----- RECORDED DATA

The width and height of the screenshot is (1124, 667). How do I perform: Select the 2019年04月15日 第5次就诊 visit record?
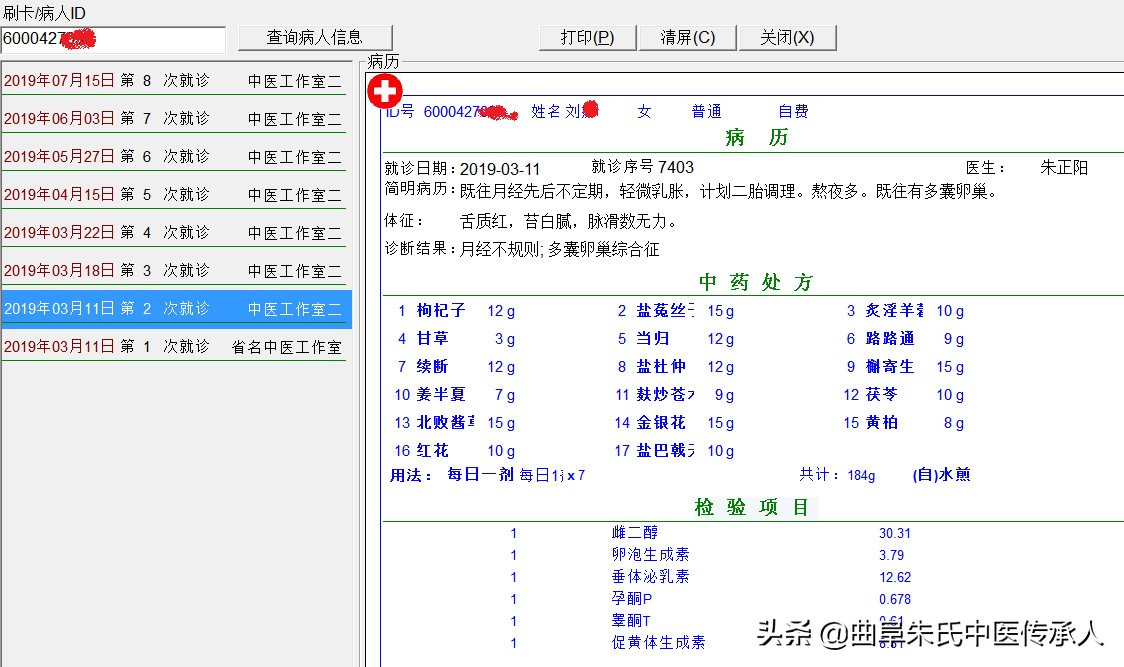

----------
----- RECORDED DATA

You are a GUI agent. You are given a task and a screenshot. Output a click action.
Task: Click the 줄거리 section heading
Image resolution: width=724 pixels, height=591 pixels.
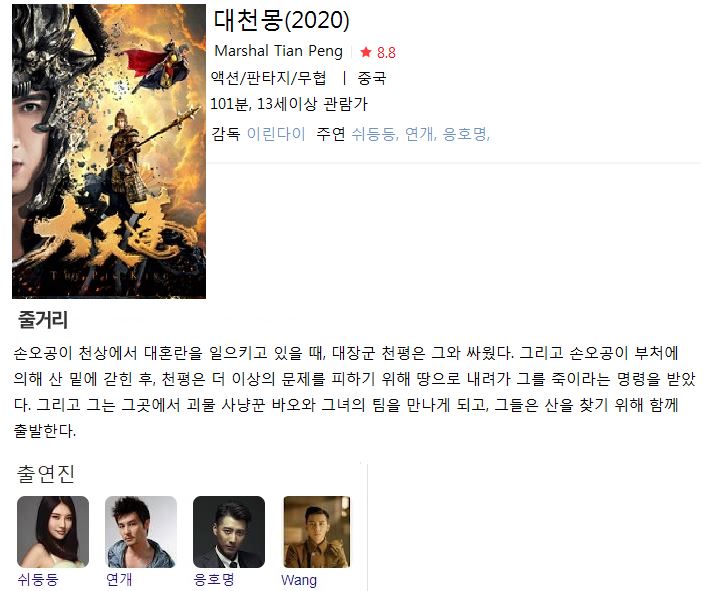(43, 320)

----------
----- RECORDED DATA

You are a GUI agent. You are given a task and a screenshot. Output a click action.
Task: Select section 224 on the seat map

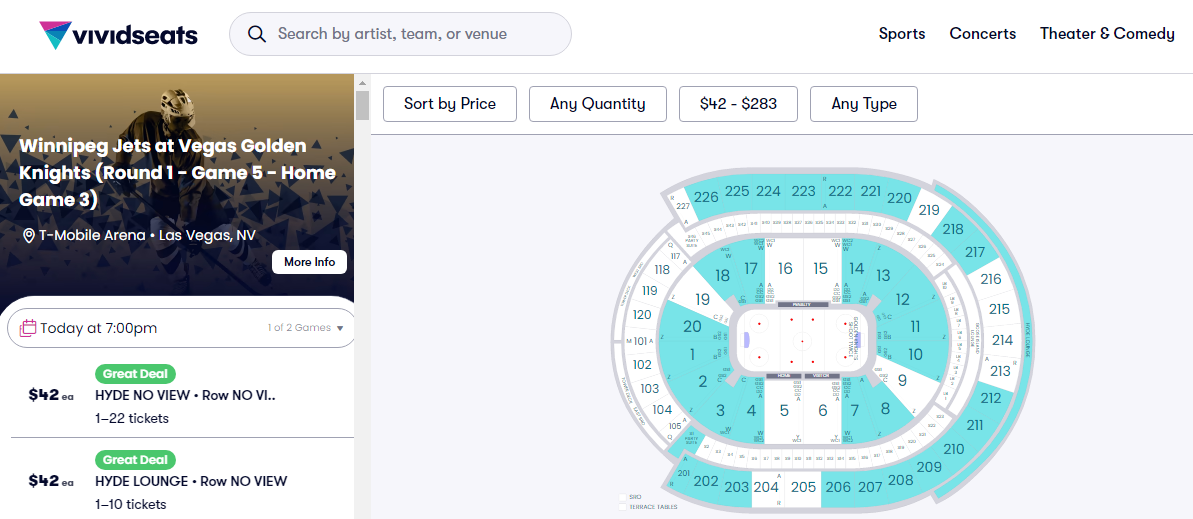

----------

• **REQUIREMENT**
Look through the data and show every line containing "section".

• **TASK OUTPUT**
Task: Click the 줄거리 section heading
Task: Select section 224 on the seat map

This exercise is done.